Solo un vecchietto canuto, che sarebbe un profeta,
Ma profeta non è, perché ha altro da fare,
Dice legando i pomodori:
Non ci sarà altra fine del mondo,
Non ci sarà altra fine del mondo.
Ispirata dall’arrivo dei carri armati sovietici nel centro di Vilna nel 1940, cui l’autore aveva assistito, la poesia non narra alcun evento storico: piuttosto riflette in generale sulla cieca natura degli uomini, indifferenti alle tragedie della storia. Nessuna scena di maniera, nessuna immagine stravagante, nessuna parola eufonica o ricercata, povere cose e poveri animali, uomini semplici: api su fiori, gai delfini, passeri, serpenti, pescatori, signore a passeggio per i campi, ubriachi e ortolani. Tutti abitano il mondo con parità di diritti, tutti incoscienti e indifferenti a quella tragedia che si sta per avvicinare: la “fine del mondo”.

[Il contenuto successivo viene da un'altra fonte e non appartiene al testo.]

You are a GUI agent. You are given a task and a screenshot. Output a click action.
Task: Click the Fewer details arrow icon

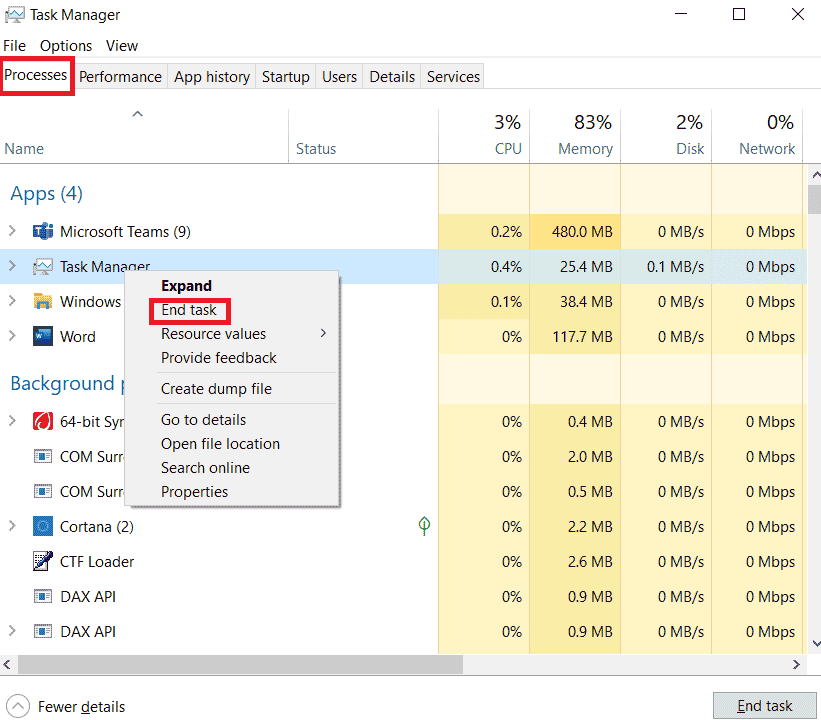pyautogui.click(x=18, y=706)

Anche la scena che si svolge in Campo dei Fiori di Roma è una riflessione sulla storia:
A Roma in Campo dei Fiori
ceste di olive e limoni,
spruzzi di vino per terra
e frammenti di fiori.
Rosati frutti di mare
vengono sparsi sui banchi,
bracciate d’uva nera
sulle pesche vellutate.
Proprio qui, su questa piazza
fu arso Giordano Bruno.
Il boia accese la fiamma
fra la marmaglia curiosa.
E non appena spenta la fiamma,
ecco di nuovo piene le taverne.
Ceste di olive e limoni
sulle teste dei venditori.
Mi ricordai di Campo dei Fiori
a Varsavia presso la giostra,
una chiara sera d’aprile,
al suono d’una musica allegra.
Le salve del muro del ghetto
soffocava l’allegra melodia
e le coppie si levavano alte
nel cielo sereno.
Il vento dalle case in fiamme
portava neri aquiloni,
la gente in corsa sulle giostre
acchiappava i fiocchi nell’aria.
Gonfiava le gonne alle ragazze
quel vento dalle case in fiamme,
rideva allegra la folla
nella bella domenica di Varsavia.
C’è chi ne trarrà la morale
che il popolo di Varsavia o Roma
commercia, si diverte, ama
indifferente ai roghi dei martiri.
Altri ne trarrà la morale
sulla fugacità delle cose umane,
sull’oblio che cresce
prima che la fiamma si spenga.
Eppure io allora pensavo
alla solitudine di chi muore.
Al fatto che quando Giordano
salì sul patibolo
non trovò nella lingua umana
neppure un’espressione,
per dire addio all’umanità,
l’umanità che restava.
Rieccoli a tracannare vino,
a vendere bianche asterie,
ceste di olive e limoni
portavano con gaio brusio.
Ed egli già distava da loro
come fossero secoli,
essi attesero appena
il suo levarsi nel fuoco.
E questi, morenti, soli,
già dimenticati dal mondo,
la loro lingua ci è estranea
come lingua di antico pianeta.
Finché tutto sarà leggenda
e allora dopo molti anni
su un nuovo Campo dei Fiori
un poeta desterà la rivolta.
Varsavia, Pasqua 1943
Scrive Giovanna Tomassucci: «Chi parla in questa poesia è un osservatore del XX sec., che si raffigura il martirio di Giordano Bruno, ma il suo sguardo scivola ben presto dal rogo all’attiguo mercato e alla folla, più attenta alle proprie occupazioni che alla sorte del condannato. Si crea quindi una corrispondenza con una situazione di cui è stato testimone nella Varsavia dell’aprile 1943: la giostra eretta di fronte al Ghetto in fiamme su cui la gente andava a divertirsi.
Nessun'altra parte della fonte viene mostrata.